La madre llegó entonces tarde a la escuela. Ya eran casi las seis y la oscuridad caía cuando atravesó el patio exterior con pasos apresurados. Entretanto había cesado de llover. El sitio estaba anormalmente desierto y silencioso. Aún se callaba el viento y se enmudecían los álamos altos. Sara empujó la puerta de entrada que se abrió sin el chirrido habitual. Al penetrar en el aula de acogida no vio los abrigos de los niños colgados de las perchas, ni las mochilas esparcidas en el suelo. No percibir la más mínima presencia humana la extrañó mucho. Sensación de soledad extrema. Miedo. Recorrió pasos interminables sin encontrar a su hija, sin encontrar a nadie. La ausencia de ruido la sacó de quicio. Penetrando por las ventanas abiertas, el frío la mordió.

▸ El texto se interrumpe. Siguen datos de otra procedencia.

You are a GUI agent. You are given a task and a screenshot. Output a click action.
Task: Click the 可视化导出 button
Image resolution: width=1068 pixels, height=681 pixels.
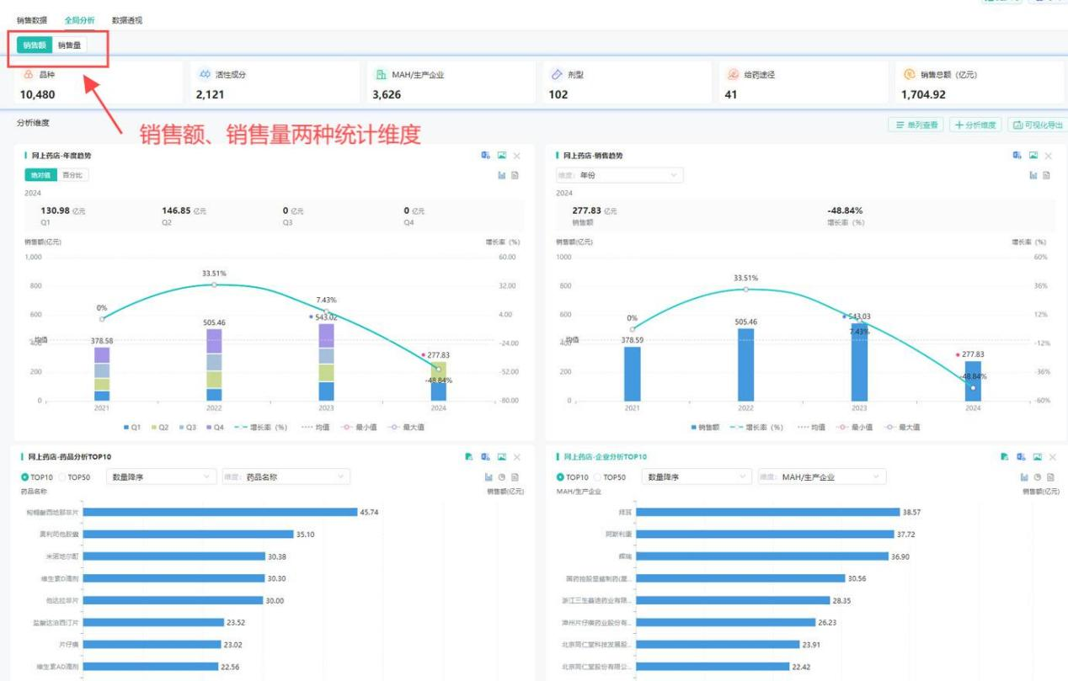coord(1037,125)
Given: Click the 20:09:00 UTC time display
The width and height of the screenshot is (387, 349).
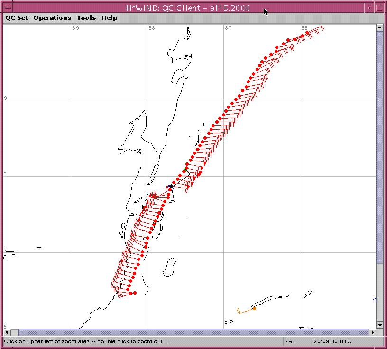Looking at the screenshot, I should point(332,341).
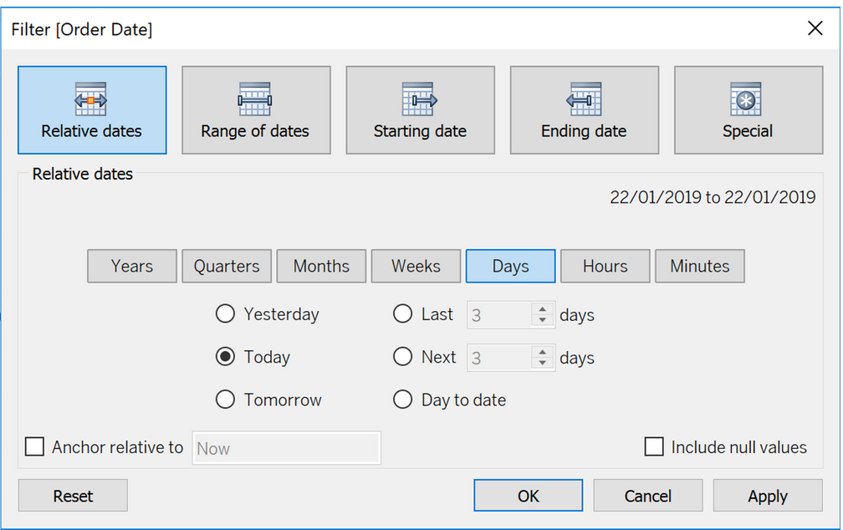Screen dimensions: 843x530
Task: Close the Filter Order Date dialog
Action: tap(815, 29)
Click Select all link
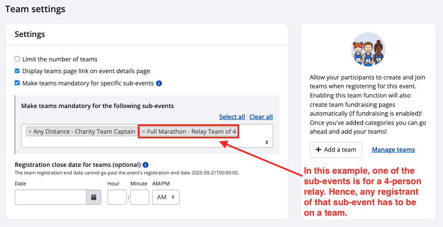The image size is (443, 227). pyautogui.click(x=232, y=117)
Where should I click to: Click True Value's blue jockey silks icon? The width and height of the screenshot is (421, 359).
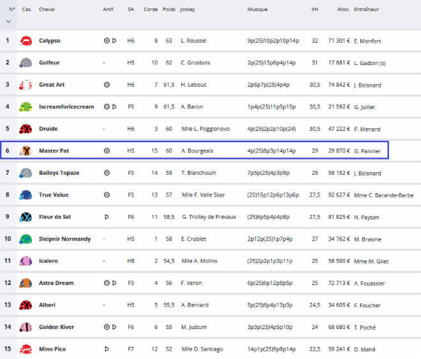coord(26,194)
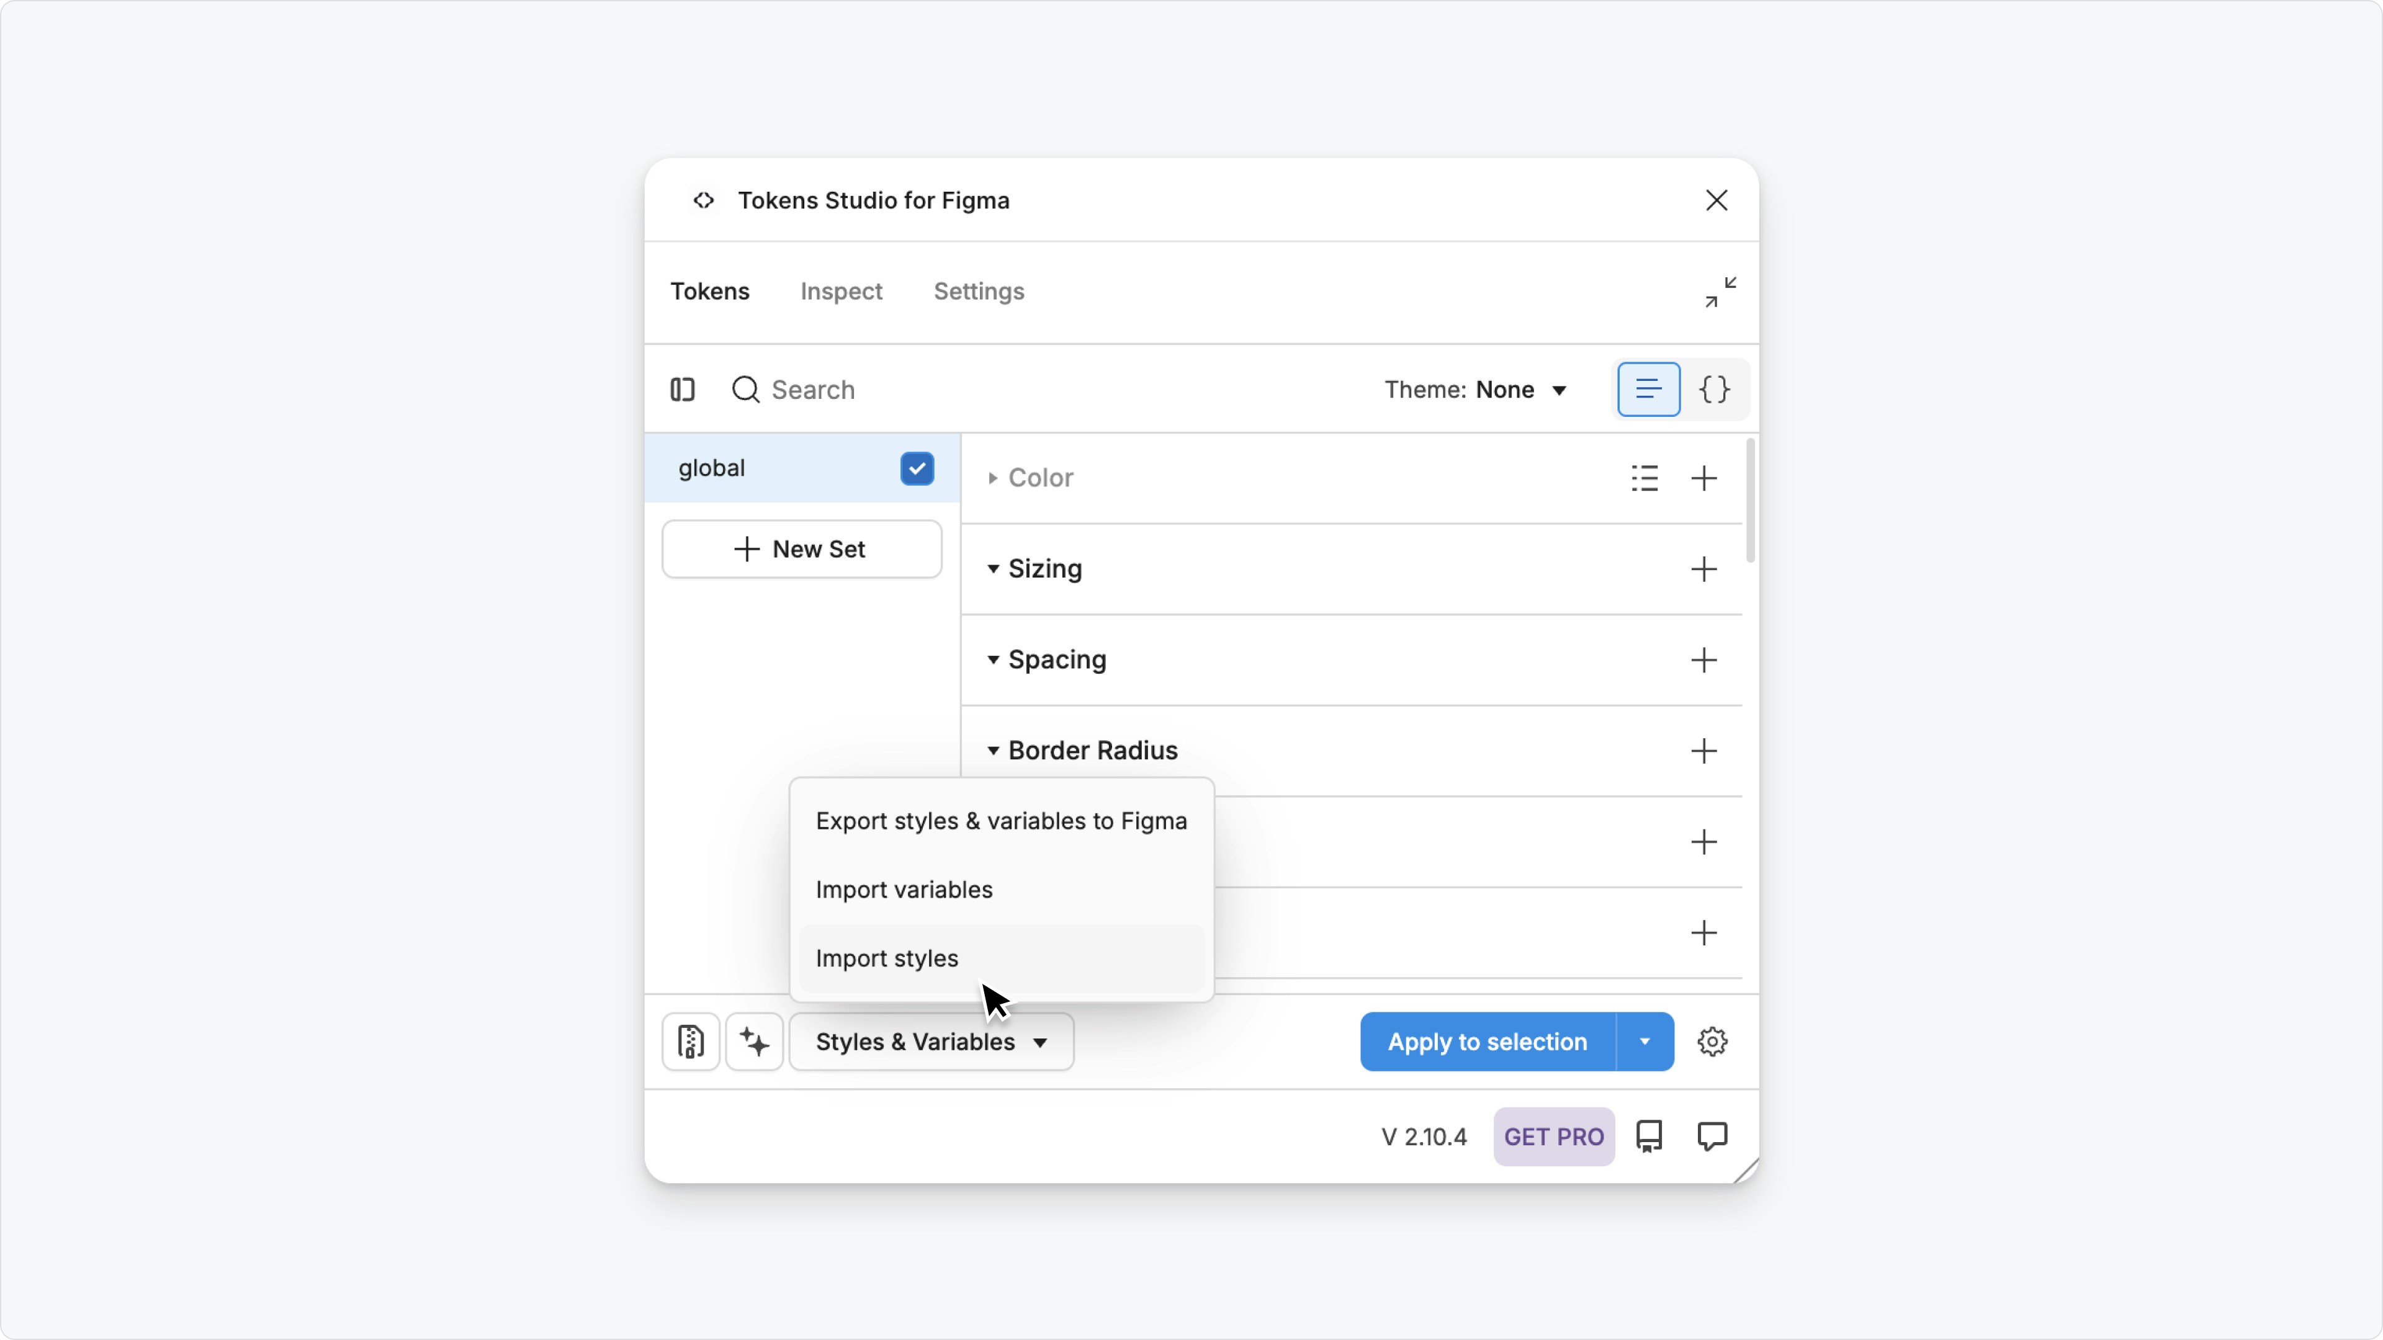Open the feedback chat icon
This screenshot has height=1340, width=2383.
pos(1712,1137)
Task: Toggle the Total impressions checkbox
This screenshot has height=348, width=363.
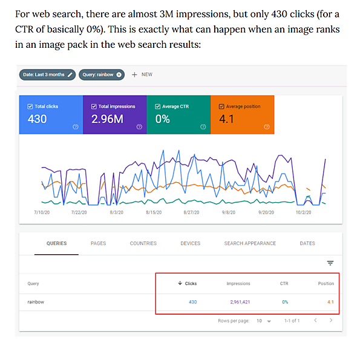Action: coord(94,107)
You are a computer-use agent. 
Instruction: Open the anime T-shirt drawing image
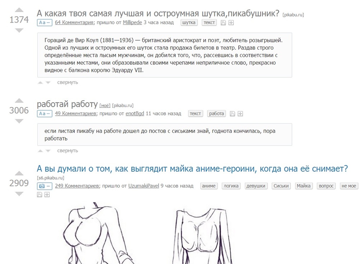tap(149, 233)
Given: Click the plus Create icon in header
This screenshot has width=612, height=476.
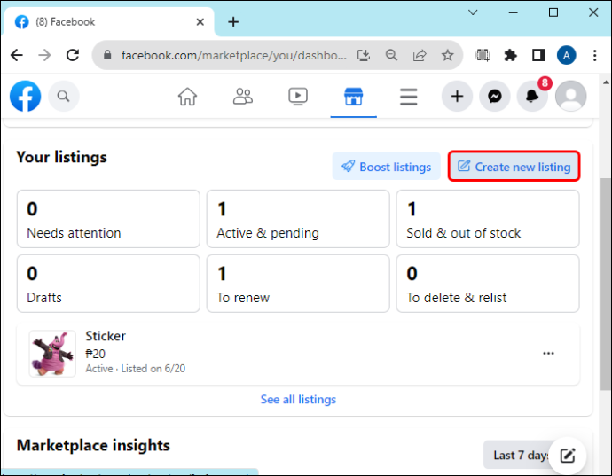Looking at the screenshot, I should click(x=457, y=96).
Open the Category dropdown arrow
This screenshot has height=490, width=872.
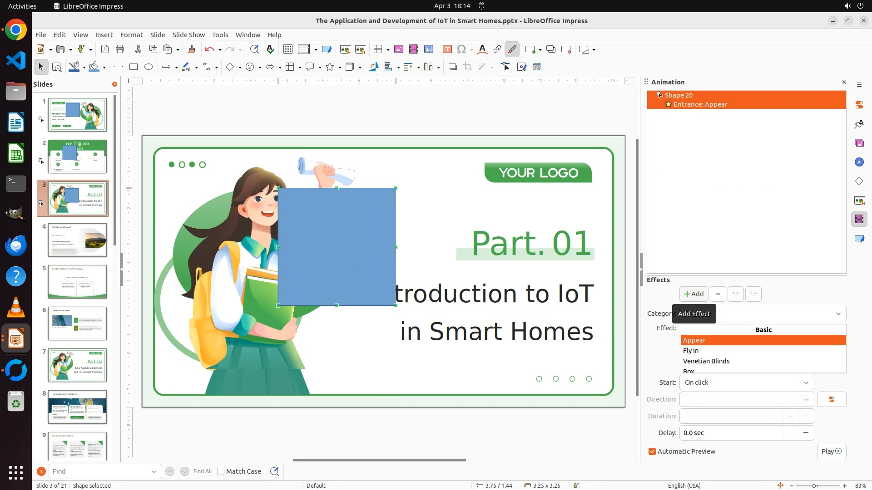(838, 314)
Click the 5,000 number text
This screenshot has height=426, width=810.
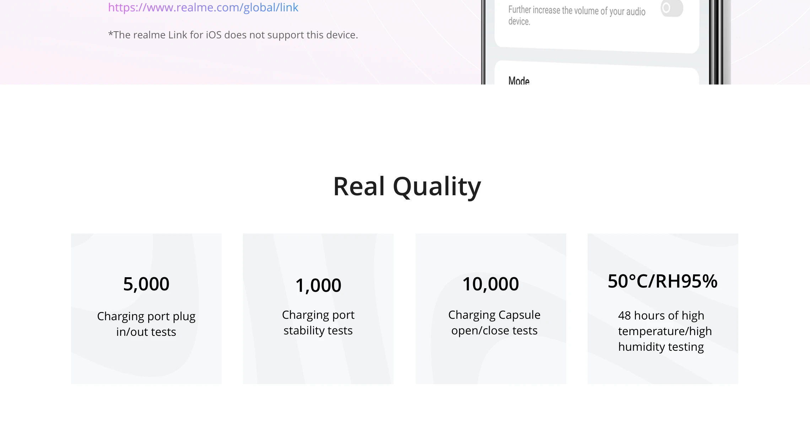click(146, 284)
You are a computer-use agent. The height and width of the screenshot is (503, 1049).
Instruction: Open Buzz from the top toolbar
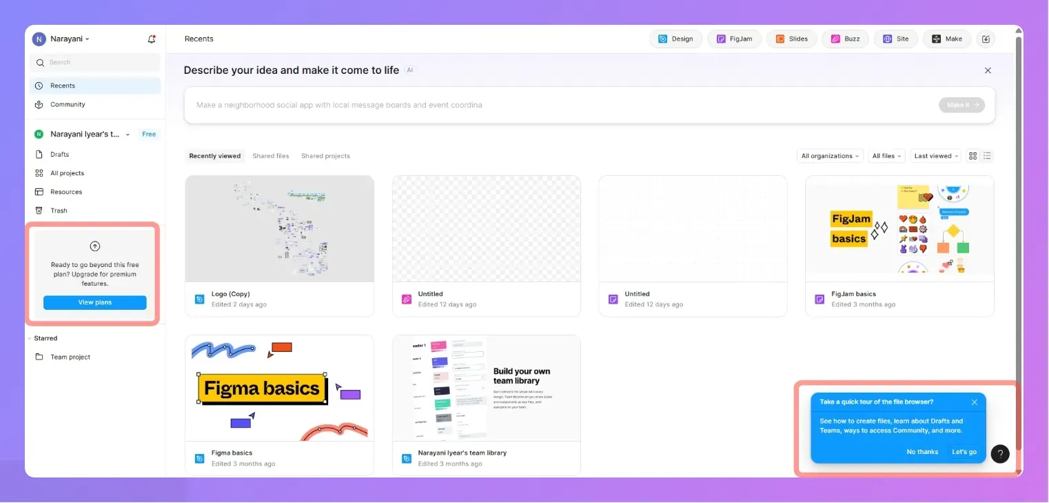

De repente Sara percibió una luz y oyó murmullos. Allí estaría Natalia, pero, no estaba.

–No veo a mi hija.

La maestra acogió a Sara con sorpresa.

–Su padre la tomó a las tres y media.

–¡Su padre! No me digas.

–Sí, Señora. Dijo que la llevaría al cine.

–No me ha avisado de nada. Momento, lo llamo. No contesta. Hay algo que no está bien, lo temo.

–¡No se preocupe, Señora! La función no habrá terminado.

–¿Y usted la dejó salir con él?

–Por supuesto, es su padre.

–¡Dios mío! ¡La dejó ir con él cuando acabamos de separarnos! Usted es totalmente irresponsable.

–Lo siento, Señora, pero usted no entregó ninguna oposición…

Una inquietud sorda e indefinible se apoderó de Sara. La maestra tenía razón. No había entregado ninguna oposición. Es que confiaba en el hombre que había amado. Una vez fuera del bufete, Sara se comportaba como cualquier mujer, olvidando las más elementales reglas de prudencia en respeto a su exmarido y padre de su hija.

La madre se echó a temblar. Le faltaba aire, tuvo dolor en el pecho. Se esforzó en contener sus lágrimas. ¿Qué estaba buscando Enrique? ¿Joderla? ¿Herirla en lo más profundo de su ser al utilizar la niña como chantaje afectivo? De repente el mundo de Sara se desmoronó.

–Señora, no se ponga así. No debe considerar lo peor. Creo que solo es un malentendido, que su exmarido quería pasar un momento a solas con su hija, disfrutar de su papel de padre.

Sara llamó a Enrique con frenesí, sin que él atendiera. Antes de ir a la comisaría para hacer una declaración y pedir ayuda, la mujer se precipitó a la casa de su exmarido y a la suya. El dormitorio de la pequeña estaba en desorden, como si alguien hubiera buscado algo. Mientras ella estaba esperando en el local de policía, la madre recibió un mensaje de un número desconocido… Se apresuró a abrirlo con el corazón acelerado. En éste, no había ningún texto, solo una foto, la de su hija en un tren.

 

Por Martine Vogeleer

Nació en Bruselas, Bélgica, en 1956. Su lengua maternal es el francés. Era profesora de neerlandés en una escuela secundaria francófona. Una vez jubilada, empezó a estudiar español. Ahora disfruta serenamente de su tiempo para cuidar a sus nietos, escribir en español y andar a orillas del mar del norte.